Aiming for a longer growing season in 2022

I’ve got overlapping goals for my home and field gardening in 2022, but one theme will definitely be extending the growing season this year over the past year. In 2021, we were still prepping the goat field soil in June to put in the first squash plants late that month, so we didn’t have the benefit of overwintering plus early spring growing.

Here at home, I have been more eager than ever to start seeds (maybe it’s a second year of COVID? Or the fact that we have had pretty regular hard freezes and consistently colder temps than recent years). Two big moves here on the seed-starting front have allowed me to start early without getting stuck inside with giant adolescent plants before the weather allows them to move outside:

  • A new, simple greenhouse structure for hardening off seeds I’ll start in our garage

  • Wintersowing cold hardy flowers: I’m following some neighbors’ lead and starting some of my flower seeds in clear plastic containers (I’ve got lettuce trays from the grocery store, 2 liter soda bottles and take out containers to work with!). The idea is that these varieties of flowers need the freezing outdoor temperatures to trigger their germination, so why not let them start outside in the cold but in the controlled environment of the mini-greenhouse some trash can offer!? I’m trying this with:

    • 3 varieties of poppies

    • Strawflower

    • Wild bergamot/bee balm

    • Calendula

    • Love-in-a-mist

My dad and I with our last wheelbarrow-ful of squash to share

Varities to continue from last year:

  • Pole beans on trellis

  • Pickling cucumbers

  • Watermelon

  • Nasturtium

  • Sunflowers

  • Zinnia

  • Swiss chard

  • Red Kuri and butternut squash

  • Seminole and Connecticut field pumpkins

What to try differently or improve over last year:

  • April/May transplants and direct seeding

  • Start eggplant, tomatoes earlier (last year we transplanted in mid-July)

  • Increase flower diversity

  • Stick to edible squash varieties

  • start squash a week or two later to dodge  vine borer (and harvest in october)

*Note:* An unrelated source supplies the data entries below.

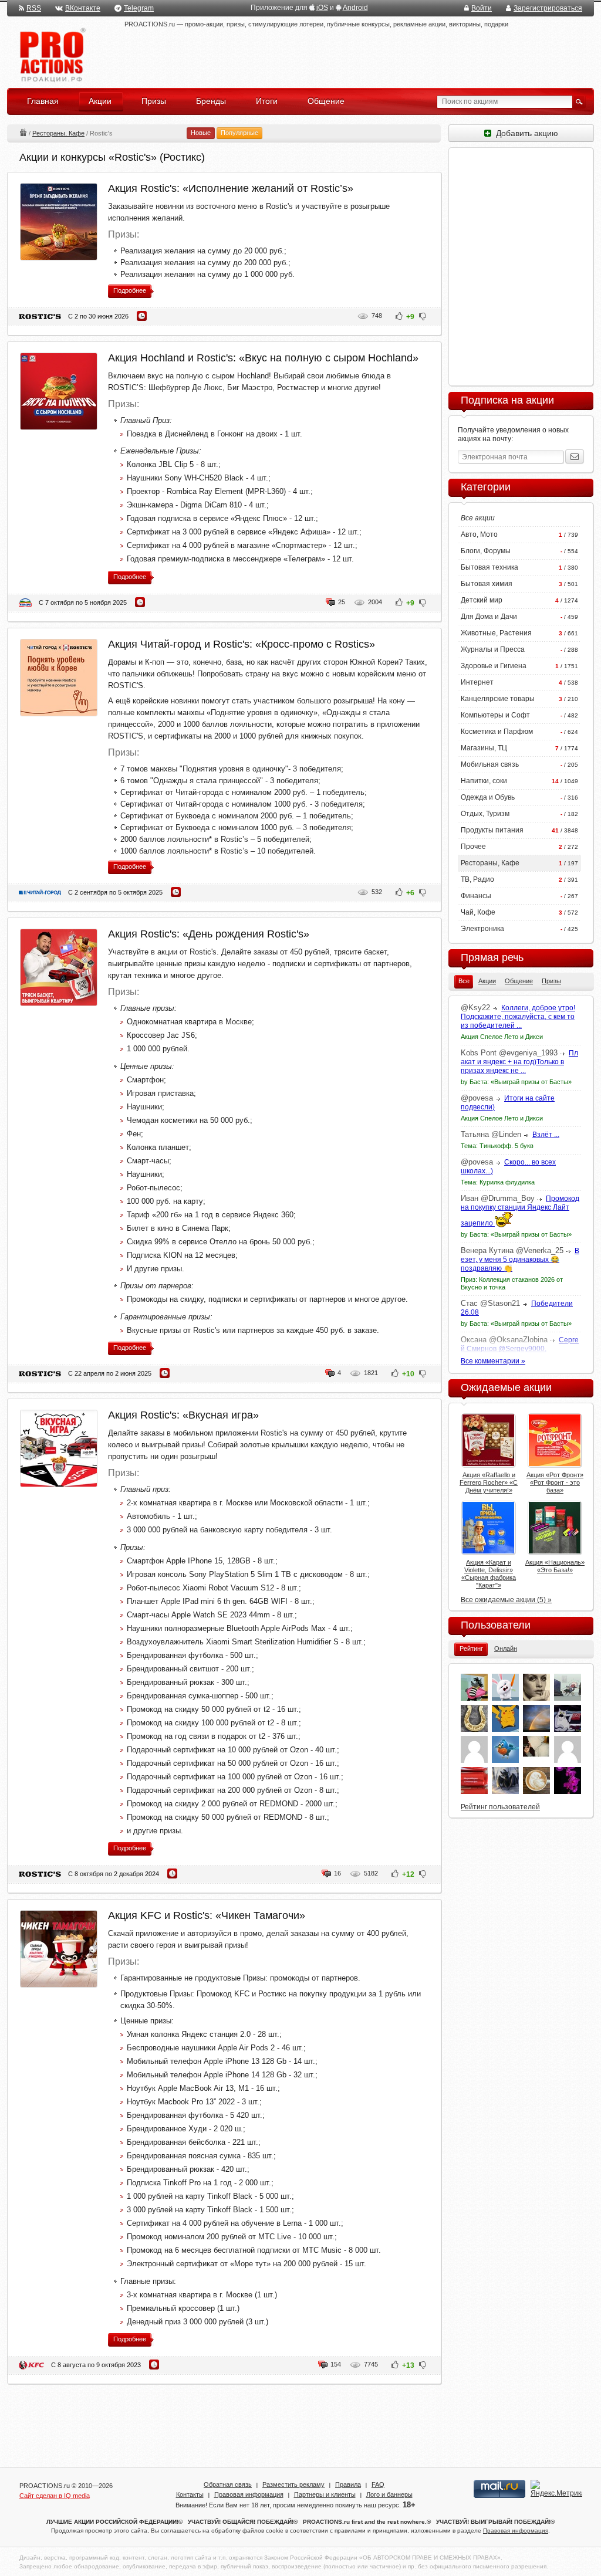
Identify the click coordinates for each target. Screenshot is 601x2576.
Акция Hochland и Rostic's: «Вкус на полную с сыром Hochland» (263, 358)
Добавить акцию (524, 133)
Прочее (473, 846)
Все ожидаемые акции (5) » (506, 1600)
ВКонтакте (82, 8)
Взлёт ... (545, 1134)
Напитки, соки (484, 781)
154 (335, 2364)
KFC (31, 2365)
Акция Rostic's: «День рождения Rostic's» (208, 934)
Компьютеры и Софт (495, 715)
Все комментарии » (493, 1361)
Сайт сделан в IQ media (54, 2495)
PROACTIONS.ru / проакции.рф (51, 55)
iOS (322, 8)
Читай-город (40, 892)
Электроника (482, 929)
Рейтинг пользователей (500, 1807)
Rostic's (40, 316)
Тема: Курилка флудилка (498, 1182)
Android (355, 8)
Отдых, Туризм (485, 814)
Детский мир (481, 600)
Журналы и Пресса (493, 649)
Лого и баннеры (389, 2494)
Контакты (190, 2494)
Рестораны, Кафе (58, 133)
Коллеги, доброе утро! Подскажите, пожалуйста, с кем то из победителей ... (518, 1017)
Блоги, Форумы (486, 551)
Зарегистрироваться (548, 8)
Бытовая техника (489, 567)
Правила (348, 2484)
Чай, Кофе (478, 912)
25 (341, 601)
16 (337, 1873)
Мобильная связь (490, 764)
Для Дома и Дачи (489, 616)
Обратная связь (228, 2484)
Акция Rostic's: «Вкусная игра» (183, 1415)
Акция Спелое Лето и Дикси (502, 1036)
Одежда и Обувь (488, 797)
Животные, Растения (496, 633)
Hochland (25, 602)
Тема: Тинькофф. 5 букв (497, 1145)
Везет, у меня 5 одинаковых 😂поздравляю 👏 (520, 1259)
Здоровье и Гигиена (493, 666)
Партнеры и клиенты (325, 2494)
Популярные (239, 132)
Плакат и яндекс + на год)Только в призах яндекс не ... (519, 1062)
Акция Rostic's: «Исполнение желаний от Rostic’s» (230, 188)
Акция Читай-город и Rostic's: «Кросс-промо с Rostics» (241, 644)
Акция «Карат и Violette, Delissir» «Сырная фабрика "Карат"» (488, 1574)
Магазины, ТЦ (484, 748)
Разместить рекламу (293, 2484)
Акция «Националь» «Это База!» (555, 1566)
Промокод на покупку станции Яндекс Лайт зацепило (520, 1210)
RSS (33, 8)
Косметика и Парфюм (497, 731)
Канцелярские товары (498, 699)
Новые (201, 132)
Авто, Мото (479, 534)
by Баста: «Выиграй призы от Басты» (516, 1081)
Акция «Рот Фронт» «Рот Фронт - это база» (554, 1482)
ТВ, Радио (477, 879)
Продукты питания (492, 830)
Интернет (477, 682)
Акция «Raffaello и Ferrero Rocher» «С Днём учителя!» (489, 1482)
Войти (481, 8)
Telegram (139, 8)
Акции (23, 132)
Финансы (476, 896)
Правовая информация (248, 2494)
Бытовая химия (486, 584)
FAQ (378, 2484)
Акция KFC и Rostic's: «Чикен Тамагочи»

  • Consider landscape fabric for squash patch

  • Freeze more green beans

  • Troubleshoot ruby buckwheat

  • Keep working towards soil health in my home raised beds (where I’ve struggled with root knot nematodes) by adding another round of beneficial nematodes, plus fortifying seedlings as they get transplanted with some good bacteria from Arbico Organics

New attempts this year:

  • Popcorn, sweetcorn

  • Three sisters companion planting for corn, squash and pole beans

  • Winter sowing flowers

  • Hardening off seedlings in greenhouse

  • Onions from seed

  • Perennials: rhubarb, asparagus, strawberries (in permanent beds?)

  • New annual flowers: poppy, strawflower, globe amaranth, echinacea, aster, bee balm, sweet pea, marigold  (plus continue calendula, zinnia)

  • Snap peas

  • Overwintered hardneck garlic

  • Teepee with scarlet runner beans? Sweet pea?